I have been successful in getting another appointment with Dr. Liza Stapleford at Emory this Friday, October 29 at 9 a.m., where I will receive information and consultation about radiosurgery for the treatment of my spinal met. During the testing that I had prior to the first biopsy, we were able to confirm that other than this single bone metastasis, I don’t have any other apparent issues with my brain, lungs or other bony structures, the typical places where renal cell cancer would likely attack. The fact that this is my only met makes this bad news slightly more palatable.
I have done enough research now to be very confident in the radiation option as my best bet to re-take the summit of NED mountain.

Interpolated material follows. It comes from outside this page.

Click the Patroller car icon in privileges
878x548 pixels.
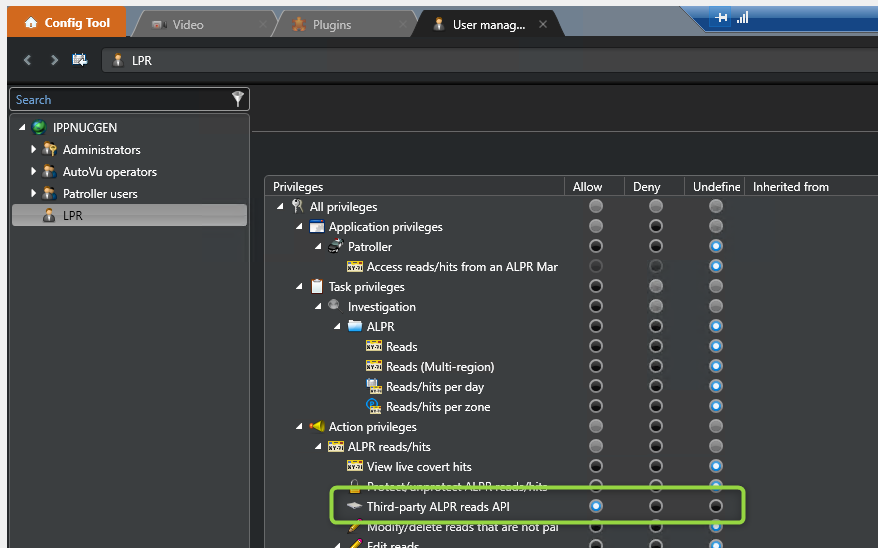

Extensive email conversations with Dr. John Cabelka at the John B. Amos Cancer Center have prepared me for my Friday visit and the issues we’ll soon face. I am fully ready to take this next step and confident that I’ll have a good outcome.

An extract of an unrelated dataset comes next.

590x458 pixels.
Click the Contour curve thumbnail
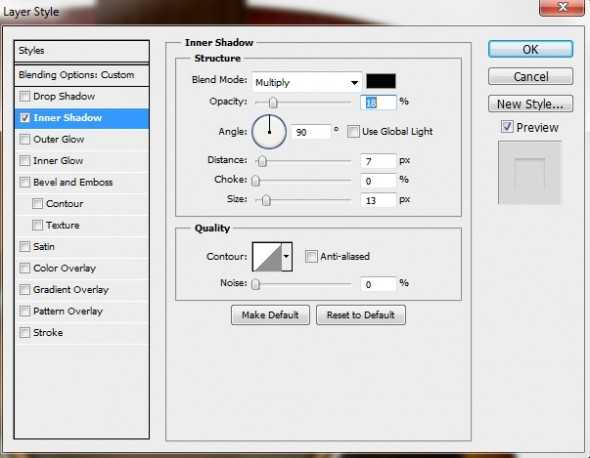tap(267, 257)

My only fear right now is the fear of the unknown. I’m a little fearful of going somewhere for treatment where I’m not known. Ever single local encounter I’ve had with any health care professional has been uplifting. My transparency since my diagnosis and because of my involvement with the John B. Amos Cancer Center marketing campaign has afforded me the luxury of being known by nearly 100% of the people who have treated me, drawn my blood, handled a nuclear test or even simply handed me a bag full of barium bottles that I was required to drink. If they didn’t know my name, they definitely knew my face. It has been a blessing to me throughout my treatment.
Now, it is time for this bird to be nudged out of the nest. I confess to you here that I’m as uncomfortable with having to fly as a late spring robin who has just opened his eyes. But I’ll get it done. Knowing that this cancer is spoiling to taking another shot at me has me ready to fight. Again.

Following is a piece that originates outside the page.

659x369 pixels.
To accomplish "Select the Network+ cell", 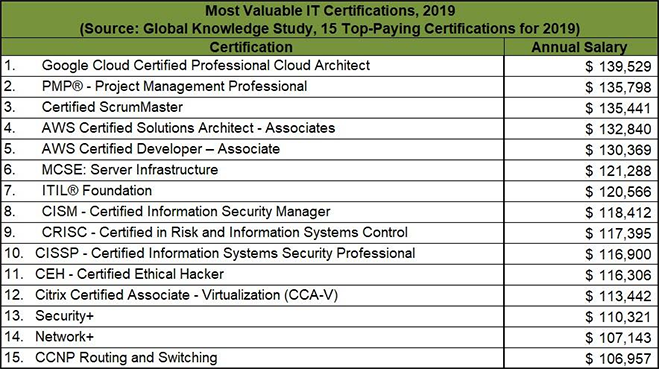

I’m now officially a round-two angry, impatient, crotchety, take-no-prisoners cancer patient. I’ll be stalking the halls of Emory Midtown Hospital soon and looking for a someone to aim some curative radiation at my spinal invader. Please keep the prayers coming. Also, your posts to this blog have given me and my family such comfort. Please don’t hold back!
I remember reading a facebook post a few weeks ago from John Pezold that he was sick of reading lame, sissy happy birthday greetings from folks. He wanted people to step it up. As you know, since my diagnosis, my life has been an open book. I know that my writings here have helped people to understand what goes on in the mind of someone who is engaged in the fight of their life. I’m prepared to be candid, and maybe even cause some discomfort in the minds of my readers. Hell, I figure I ought to try to channel some of this pain and discomfort somewhere. What I’m saying is that I’m up to reading whatever you want to throw at me.
I’ve said all I need to say here. It is back. It is in my back and I’m making plans to nuke it. Keep tuned in to this blog. I’ll post often.